Cathy Warren, 29, from Basingstoke in Hampshire, was celebrating her 28th birthday with friends in Fethiye in September last year when she suddenly became dizzy and her legs stopped working while walking to dinner. “I hadn’t experienced any symptoms other than a bad headache earlier in the day, which I thought was just heat stroke,” she recalled.
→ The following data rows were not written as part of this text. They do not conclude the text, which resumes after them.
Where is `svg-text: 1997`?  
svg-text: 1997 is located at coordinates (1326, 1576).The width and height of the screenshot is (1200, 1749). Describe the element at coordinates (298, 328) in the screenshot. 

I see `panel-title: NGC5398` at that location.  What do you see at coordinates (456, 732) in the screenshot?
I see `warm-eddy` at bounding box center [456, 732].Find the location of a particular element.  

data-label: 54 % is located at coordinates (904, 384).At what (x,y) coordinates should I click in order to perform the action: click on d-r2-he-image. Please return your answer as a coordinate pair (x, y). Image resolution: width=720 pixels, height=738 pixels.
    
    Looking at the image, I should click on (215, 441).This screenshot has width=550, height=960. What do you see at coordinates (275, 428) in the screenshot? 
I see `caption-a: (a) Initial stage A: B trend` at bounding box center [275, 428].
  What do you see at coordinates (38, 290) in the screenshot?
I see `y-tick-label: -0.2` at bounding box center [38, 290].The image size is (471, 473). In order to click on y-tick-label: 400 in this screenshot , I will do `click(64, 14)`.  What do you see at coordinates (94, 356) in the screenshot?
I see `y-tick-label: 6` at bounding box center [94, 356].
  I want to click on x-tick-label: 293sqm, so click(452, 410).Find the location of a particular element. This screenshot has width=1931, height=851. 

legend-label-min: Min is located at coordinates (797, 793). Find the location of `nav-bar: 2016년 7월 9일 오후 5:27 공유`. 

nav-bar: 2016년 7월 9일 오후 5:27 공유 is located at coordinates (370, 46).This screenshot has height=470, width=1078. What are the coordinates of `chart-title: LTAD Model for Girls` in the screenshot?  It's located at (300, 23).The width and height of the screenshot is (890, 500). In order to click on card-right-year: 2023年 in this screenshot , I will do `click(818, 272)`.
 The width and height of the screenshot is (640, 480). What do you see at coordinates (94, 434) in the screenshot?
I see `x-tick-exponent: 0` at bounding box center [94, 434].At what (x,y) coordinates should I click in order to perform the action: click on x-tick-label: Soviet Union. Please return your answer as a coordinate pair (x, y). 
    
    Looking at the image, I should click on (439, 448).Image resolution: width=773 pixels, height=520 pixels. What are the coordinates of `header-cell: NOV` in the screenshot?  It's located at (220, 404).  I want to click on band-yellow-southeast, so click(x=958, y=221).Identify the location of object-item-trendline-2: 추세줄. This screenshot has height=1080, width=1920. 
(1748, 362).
Her friends rushed her to hospital, where scans confirmed she had suffered a stroke. When Cathy woke up the next day, the entire left side of her body was paralysed, and she was shocked to find her voice had changed. “I used to have a British voice, but I woke up and my accent was different,” she said. “My mum’s from Thailand, so she has a Thai accent. I would say that the accent I have now sounds like hers, it’s Thai, it’s foreign. The doctors think it’s because of my mum and because it happened abroad. The doctors don’t promise that it will come back, it’s really rare. I feel like I lost part of my identity.”

In March 2025, she was diagnosed with Foreign Accent Syndrome, a rare condition in which a person’s speech develops a different accent after brain injury. Cathy spent a month in a Turkish hospital before being cleared to fly home in October 2024. Back in England, she remained hospitalised for two more months and then underwent three months of rehabilitation to relearn how to walk. “I needed three people to walk at first — it was probably five minutes per day for a month,” she said. “I had to learn to walk more with different aids, first a tripod, then a crutch, and now I can walk independently.”
Cathy says that while her mobility has largely recovered, her voice still hasn’t returned to what it was before. “It’s not the same, and I don’t know if it ever will be,” she said.
Her story echoes that of others who have experienced similar conditions, including another British woman, Zoe Coles, who said she “doesn’t fit in anymore” after waking up with a Welsh accent due to a neurological disorder.